• Given information:
==========
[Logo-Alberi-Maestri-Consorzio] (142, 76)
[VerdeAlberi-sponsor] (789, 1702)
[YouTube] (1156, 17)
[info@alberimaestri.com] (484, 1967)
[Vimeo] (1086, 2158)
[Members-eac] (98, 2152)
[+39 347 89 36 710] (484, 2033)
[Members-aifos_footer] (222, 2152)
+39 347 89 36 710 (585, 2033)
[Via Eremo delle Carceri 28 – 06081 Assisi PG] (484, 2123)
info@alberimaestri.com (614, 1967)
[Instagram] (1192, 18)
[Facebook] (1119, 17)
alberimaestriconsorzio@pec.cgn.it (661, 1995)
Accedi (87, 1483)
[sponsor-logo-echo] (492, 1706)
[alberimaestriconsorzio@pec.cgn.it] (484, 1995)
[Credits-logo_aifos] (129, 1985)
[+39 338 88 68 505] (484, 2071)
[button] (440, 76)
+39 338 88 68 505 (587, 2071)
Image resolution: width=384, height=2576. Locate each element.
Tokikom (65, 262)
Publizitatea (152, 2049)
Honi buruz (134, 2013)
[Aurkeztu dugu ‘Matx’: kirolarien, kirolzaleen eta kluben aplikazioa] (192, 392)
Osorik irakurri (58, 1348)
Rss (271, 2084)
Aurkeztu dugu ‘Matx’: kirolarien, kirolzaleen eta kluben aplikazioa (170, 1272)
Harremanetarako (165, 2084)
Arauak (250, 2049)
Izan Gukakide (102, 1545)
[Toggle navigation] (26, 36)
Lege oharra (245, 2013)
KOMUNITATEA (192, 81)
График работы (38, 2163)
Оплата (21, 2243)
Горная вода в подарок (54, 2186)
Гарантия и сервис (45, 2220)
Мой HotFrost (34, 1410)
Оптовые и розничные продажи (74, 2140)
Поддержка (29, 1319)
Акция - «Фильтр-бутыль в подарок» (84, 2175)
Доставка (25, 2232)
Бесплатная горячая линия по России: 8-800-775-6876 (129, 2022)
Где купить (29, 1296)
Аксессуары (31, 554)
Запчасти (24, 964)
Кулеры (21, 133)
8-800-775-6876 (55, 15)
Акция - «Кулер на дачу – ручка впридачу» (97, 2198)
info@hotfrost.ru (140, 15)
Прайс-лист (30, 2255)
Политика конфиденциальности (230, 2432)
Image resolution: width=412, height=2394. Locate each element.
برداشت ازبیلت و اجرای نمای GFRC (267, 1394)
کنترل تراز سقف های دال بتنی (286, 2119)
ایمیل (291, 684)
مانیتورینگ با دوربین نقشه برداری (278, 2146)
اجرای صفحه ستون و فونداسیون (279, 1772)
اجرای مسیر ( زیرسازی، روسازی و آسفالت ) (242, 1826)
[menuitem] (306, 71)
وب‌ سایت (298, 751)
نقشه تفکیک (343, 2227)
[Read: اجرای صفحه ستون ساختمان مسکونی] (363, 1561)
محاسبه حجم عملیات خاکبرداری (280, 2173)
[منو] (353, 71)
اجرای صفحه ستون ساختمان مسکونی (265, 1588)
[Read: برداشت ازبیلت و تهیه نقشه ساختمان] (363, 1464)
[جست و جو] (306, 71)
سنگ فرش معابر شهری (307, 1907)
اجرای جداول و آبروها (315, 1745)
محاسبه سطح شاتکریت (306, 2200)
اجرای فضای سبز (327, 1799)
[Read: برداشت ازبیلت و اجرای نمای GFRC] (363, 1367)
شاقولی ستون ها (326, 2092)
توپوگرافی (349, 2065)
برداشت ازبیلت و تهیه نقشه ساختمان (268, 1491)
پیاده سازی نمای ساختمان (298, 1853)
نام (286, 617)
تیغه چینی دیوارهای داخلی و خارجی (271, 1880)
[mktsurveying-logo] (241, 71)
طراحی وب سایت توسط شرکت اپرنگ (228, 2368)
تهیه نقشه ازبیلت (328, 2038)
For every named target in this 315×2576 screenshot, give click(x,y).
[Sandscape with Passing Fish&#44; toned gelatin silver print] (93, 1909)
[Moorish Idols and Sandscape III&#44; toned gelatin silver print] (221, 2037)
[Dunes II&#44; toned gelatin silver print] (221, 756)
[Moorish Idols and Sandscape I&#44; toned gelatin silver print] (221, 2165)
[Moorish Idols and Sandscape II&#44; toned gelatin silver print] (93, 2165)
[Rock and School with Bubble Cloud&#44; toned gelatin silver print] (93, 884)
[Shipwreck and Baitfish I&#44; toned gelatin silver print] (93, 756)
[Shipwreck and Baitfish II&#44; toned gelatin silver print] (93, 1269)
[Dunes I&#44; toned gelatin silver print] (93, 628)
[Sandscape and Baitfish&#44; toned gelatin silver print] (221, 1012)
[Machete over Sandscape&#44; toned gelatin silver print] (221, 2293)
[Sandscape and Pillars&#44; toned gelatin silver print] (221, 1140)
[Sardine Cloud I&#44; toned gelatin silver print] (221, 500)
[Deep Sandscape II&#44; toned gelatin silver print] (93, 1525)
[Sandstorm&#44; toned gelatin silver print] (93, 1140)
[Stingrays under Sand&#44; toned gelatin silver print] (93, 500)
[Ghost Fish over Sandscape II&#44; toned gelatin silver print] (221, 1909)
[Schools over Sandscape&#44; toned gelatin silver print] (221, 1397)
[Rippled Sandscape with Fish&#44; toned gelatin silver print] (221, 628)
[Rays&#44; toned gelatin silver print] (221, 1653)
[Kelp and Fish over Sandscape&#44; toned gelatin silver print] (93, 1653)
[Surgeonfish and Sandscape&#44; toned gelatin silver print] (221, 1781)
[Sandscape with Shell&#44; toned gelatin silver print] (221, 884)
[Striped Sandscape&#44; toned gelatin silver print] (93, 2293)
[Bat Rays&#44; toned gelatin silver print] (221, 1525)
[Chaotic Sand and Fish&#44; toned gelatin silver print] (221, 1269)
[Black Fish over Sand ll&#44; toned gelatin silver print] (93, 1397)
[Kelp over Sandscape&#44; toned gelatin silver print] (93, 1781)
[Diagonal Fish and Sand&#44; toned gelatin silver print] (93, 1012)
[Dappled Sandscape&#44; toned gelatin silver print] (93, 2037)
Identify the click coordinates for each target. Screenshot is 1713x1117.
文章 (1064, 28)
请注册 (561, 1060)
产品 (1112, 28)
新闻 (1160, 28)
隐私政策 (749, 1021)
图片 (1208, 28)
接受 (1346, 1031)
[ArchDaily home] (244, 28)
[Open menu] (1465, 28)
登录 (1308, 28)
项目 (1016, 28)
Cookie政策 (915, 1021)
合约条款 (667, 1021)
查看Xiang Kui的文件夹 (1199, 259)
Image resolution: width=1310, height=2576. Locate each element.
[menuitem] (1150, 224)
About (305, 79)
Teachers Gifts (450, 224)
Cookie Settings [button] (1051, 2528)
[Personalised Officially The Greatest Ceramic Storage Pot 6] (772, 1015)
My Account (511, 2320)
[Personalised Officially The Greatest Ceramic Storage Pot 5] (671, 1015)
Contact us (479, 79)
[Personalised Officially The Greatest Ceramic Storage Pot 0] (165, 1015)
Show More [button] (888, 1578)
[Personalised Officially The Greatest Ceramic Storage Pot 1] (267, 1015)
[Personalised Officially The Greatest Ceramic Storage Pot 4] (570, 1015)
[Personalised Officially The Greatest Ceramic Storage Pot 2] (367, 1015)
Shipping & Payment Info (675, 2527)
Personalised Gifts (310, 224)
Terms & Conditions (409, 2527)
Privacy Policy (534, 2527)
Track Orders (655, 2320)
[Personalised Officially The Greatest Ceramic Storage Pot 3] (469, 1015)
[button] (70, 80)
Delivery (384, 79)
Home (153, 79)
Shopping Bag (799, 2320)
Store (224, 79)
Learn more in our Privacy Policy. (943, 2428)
==========
• Assignment: Identify all lines in the records above with the word "Gifts".

• Result of this task:
Teachers Gifts (450, 224)
Personalised Gifts (310, 224)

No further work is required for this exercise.